The vulnerability was disclosed by Google to Epic Games on 15 August, and has since been patched.
The vulnerability was disclosed by Google to Epic Games on 15 August, and has since been patched.
In an issue tracker post titled ‘Fortnite Installer downloads are vulnerable to hijacking’, Google has disclosed a serious vulnerability in Epic’s first Fortnite installer for Android .
Google found that the vulnerability allowed hackers to download and install absolutely any app in the background, without seeking the consent or permission of the user. To top that, these app would have full access granted, without the knowledge of the user.
This vulnerability was disclosed by Google to Epic Games on 15 August, and has since released the information publicly following confirmation from Epic that the vulnerability was patched.
What is Fortnite Installer app?
For the uninitiated, the Fortnite Installer is a simple app that you download and install, which then subsequently downloads the full Fortnite game directly from Epic.
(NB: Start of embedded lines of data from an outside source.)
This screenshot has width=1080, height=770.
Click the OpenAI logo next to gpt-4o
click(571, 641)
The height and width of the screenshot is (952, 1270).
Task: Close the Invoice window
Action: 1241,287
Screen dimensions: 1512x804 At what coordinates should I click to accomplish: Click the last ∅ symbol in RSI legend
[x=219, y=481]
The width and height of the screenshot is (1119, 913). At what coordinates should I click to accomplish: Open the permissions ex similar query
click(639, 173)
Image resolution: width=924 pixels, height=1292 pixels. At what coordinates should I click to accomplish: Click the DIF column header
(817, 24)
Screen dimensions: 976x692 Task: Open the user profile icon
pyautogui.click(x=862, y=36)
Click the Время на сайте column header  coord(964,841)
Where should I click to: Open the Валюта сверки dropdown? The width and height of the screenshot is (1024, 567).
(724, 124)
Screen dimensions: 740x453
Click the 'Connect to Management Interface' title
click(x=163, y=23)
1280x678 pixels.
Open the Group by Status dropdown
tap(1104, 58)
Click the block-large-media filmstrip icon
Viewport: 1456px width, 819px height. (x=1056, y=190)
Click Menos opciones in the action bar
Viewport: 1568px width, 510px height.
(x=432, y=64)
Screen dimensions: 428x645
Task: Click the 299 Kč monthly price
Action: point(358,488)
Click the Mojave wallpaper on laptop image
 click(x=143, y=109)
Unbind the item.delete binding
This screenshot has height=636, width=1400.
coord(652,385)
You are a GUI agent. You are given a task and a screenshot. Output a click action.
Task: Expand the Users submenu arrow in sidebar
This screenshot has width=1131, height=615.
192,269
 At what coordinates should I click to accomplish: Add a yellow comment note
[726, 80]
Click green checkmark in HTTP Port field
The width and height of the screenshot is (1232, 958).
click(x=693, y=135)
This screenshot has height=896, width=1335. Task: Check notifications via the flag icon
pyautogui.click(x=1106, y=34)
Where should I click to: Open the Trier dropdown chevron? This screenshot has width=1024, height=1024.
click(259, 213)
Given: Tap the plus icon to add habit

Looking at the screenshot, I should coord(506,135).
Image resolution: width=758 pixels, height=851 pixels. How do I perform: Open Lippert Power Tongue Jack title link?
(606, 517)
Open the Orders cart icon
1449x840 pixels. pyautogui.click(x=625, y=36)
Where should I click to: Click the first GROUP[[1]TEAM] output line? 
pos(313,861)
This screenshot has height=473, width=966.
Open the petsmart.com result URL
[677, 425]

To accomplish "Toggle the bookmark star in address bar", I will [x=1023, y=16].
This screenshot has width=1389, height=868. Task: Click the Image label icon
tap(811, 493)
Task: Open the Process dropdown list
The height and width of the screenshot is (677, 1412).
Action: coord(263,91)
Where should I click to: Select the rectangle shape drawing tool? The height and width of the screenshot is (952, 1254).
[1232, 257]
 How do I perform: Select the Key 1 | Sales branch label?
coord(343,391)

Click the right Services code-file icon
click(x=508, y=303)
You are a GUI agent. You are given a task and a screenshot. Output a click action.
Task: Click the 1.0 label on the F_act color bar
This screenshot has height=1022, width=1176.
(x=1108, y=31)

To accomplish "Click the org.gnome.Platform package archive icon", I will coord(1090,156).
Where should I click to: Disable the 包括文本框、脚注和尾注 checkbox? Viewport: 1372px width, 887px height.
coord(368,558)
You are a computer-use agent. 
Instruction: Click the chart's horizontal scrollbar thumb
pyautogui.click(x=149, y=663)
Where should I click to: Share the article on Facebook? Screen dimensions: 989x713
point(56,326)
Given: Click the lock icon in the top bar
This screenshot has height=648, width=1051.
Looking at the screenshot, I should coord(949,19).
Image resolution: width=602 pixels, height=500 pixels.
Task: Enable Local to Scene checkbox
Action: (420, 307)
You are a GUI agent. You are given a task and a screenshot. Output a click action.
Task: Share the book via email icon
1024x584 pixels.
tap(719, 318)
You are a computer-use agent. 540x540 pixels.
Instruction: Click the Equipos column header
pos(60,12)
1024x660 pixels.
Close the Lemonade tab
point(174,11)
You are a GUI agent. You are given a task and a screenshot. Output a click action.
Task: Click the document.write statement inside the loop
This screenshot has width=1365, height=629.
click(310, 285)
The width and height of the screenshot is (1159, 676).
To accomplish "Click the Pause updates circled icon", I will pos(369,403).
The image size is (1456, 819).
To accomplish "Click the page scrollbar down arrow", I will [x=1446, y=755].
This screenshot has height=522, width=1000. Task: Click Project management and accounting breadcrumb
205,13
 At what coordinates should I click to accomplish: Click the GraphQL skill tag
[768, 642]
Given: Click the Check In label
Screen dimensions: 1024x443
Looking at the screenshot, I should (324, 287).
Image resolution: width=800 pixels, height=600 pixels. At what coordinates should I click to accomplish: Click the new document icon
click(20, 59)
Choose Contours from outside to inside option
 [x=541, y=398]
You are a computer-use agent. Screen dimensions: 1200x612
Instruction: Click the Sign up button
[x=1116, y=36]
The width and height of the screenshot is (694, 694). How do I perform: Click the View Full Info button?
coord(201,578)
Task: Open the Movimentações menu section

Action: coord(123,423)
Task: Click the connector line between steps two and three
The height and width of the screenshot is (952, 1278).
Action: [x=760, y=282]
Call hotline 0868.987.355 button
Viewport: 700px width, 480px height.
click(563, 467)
Basically this is because when you download Fortnite you don’t actually download the whole game, you download the Fortnite Installer first.
What exactly happens because of the vulnerability?
Now, Google’s security team found out that the Fortnite Installer is very susceptible to a hijack, and so everytime you request to download Fortnite from Epic, there is a chance that it would download any other random app instead.
Google calls it » man-in-the-disk » attack. Android Central defines this as a scenario “when an app on your phone looks for requests to download something from the internet and intercepts that request to download something else instead, unbeknownst to the original downloading app. This is possible purely because the Fortnite Installer was designed improperly — the Fortnite Installer has no idea that it just facilitated the malware download, and tapping ‘launch’ even launches the malware.”
Fortunately, Epic acted quick on this and it says it fixed the issue in less than 48 hours after being notified. Epic says that it has deployed the fix to every Fortnite Installer, which had been installed previously.
Which means, it is safe for new users to download the Fortnite Installer, and for the ones who already had it, you need to update the Installer to the version 2.1.0, which you can check for by launching the Fortnite Installer and going to its settings.